Contact: Vince Trimboli
384-3927/vtrimboli@cityofboise.org
(BOISE) – Some Boise High School and Riverstone International School students are literally getting their hands wet to determine if human activities have a measurable impact on water quality in the Boise foothills.
WHAT: High School Water Quality Field Study
WHEN: Wednesday, May 13th
WHERE: 10:30 a.m. (Meet Boise High students at Foothills Learning Center off 8th Street extension)
12:30 p.m. (Meet Riverstone students at Cottonwood Creek Ponds off Reserve Street/Mountain Cover Rd.)
CONTACT: Day of event, Toni Smith, 275-9785(c)

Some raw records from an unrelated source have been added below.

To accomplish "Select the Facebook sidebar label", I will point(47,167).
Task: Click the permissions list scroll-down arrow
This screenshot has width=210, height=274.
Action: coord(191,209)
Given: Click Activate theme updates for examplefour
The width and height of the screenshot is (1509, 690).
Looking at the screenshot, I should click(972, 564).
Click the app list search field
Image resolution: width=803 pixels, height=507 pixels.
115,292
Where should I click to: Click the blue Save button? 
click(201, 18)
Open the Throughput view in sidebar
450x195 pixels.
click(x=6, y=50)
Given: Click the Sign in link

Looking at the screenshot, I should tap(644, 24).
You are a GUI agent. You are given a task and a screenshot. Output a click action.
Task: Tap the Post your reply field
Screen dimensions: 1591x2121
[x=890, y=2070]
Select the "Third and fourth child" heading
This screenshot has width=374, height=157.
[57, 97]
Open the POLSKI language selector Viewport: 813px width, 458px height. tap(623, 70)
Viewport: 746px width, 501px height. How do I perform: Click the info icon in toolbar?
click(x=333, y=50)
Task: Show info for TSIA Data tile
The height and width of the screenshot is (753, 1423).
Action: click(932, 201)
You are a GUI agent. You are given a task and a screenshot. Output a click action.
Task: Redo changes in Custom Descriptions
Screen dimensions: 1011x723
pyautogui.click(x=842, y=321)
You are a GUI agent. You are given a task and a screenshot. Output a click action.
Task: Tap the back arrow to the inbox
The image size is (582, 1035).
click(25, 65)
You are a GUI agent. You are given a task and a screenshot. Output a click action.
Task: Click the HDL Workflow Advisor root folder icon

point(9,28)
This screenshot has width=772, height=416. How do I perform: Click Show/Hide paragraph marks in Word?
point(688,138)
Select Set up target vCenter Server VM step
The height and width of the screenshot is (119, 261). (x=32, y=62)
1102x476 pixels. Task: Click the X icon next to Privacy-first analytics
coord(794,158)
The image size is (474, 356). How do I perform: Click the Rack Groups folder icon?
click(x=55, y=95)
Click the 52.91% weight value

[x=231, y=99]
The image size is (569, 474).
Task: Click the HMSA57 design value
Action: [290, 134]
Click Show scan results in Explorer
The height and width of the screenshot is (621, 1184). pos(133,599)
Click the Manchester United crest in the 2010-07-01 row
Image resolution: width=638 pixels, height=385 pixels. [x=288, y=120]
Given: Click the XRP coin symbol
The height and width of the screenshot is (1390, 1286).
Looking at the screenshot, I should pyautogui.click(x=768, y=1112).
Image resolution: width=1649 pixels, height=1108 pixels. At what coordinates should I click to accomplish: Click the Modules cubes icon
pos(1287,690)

The project provides a unique opportunity for students to develop their own scientific research question about a local issue, and then test their hypothesis in the field. The data collected by the students this spring and in future projects may be used in long-term analysis of foothills water quality.
The students are led by Boise State graduate student Toni Smith. A Master of Science candidate, Smith is National Science Foundation (NSF) GK-12 Fellow at Boise State. The GK-12 program funds the work of graduate students at local science and environmental education. Smith has been assigned to the Boise WaterShed the past eight months where she teaches and helps develop science education programs.
“The students are meeting, interacting with, and learning from the work of practicing scientists in the natural environment,” said Dr. Karen Viskupic, the Boise State geoscientist who directs the NSF GK-12 project. “At the same time, Boise State graduate students are learning the valuable and necessary skill of communicating their work to a non-scientific audience.”
The NSF Grant places fellows at the City-operated Boise WaterShed Environmental Education Center and Foothills Learning Center, along with the Discovery Center of Idaho. The $2.3 million grant is the largest NSF grant ever awarded to Boise State University, and will place 34 graduate students in contact with K-12 students and teachers over the next 5 years.